> The problem: Count the lines below holding "agent" and answer with that number only.

[Saved data entries]
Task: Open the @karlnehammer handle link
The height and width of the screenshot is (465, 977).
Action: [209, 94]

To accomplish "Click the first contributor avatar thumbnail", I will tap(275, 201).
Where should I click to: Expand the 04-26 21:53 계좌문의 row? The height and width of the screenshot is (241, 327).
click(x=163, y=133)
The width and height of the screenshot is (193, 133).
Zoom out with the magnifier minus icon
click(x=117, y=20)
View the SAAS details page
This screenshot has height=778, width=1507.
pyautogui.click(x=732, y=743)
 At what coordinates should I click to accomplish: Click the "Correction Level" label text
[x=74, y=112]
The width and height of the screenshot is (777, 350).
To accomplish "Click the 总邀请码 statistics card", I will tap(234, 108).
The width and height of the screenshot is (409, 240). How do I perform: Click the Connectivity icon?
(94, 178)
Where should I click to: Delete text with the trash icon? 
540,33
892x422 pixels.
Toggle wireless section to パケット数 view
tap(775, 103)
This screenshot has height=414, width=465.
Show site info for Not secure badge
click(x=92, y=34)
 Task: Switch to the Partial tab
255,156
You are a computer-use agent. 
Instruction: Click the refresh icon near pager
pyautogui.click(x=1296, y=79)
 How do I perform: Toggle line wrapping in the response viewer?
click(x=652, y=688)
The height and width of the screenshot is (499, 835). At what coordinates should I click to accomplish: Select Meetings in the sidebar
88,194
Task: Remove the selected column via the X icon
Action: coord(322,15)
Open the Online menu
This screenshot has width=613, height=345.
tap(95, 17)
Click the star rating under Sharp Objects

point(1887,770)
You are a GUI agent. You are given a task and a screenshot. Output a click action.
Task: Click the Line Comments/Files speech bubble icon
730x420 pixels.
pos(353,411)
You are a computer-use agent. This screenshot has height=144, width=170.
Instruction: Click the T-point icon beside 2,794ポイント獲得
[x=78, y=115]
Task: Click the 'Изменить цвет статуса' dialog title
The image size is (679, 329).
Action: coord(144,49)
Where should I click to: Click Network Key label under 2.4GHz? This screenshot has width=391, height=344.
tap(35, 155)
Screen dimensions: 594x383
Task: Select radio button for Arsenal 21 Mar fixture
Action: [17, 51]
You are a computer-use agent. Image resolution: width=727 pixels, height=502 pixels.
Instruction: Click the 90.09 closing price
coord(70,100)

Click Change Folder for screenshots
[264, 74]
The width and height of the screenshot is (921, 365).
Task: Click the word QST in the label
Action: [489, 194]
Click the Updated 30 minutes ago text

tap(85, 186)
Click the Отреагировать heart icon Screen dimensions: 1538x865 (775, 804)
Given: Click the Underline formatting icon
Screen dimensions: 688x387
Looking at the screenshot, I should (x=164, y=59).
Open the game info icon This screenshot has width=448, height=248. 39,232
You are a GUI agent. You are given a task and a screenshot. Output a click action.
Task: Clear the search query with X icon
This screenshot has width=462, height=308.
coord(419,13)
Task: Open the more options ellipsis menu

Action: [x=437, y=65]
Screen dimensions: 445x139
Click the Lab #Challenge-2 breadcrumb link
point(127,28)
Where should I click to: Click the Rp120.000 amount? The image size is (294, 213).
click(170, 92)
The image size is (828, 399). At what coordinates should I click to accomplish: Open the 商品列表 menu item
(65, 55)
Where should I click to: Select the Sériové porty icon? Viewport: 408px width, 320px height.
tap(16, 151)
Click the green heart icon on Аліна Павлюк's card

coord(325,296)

> Expected answer: 5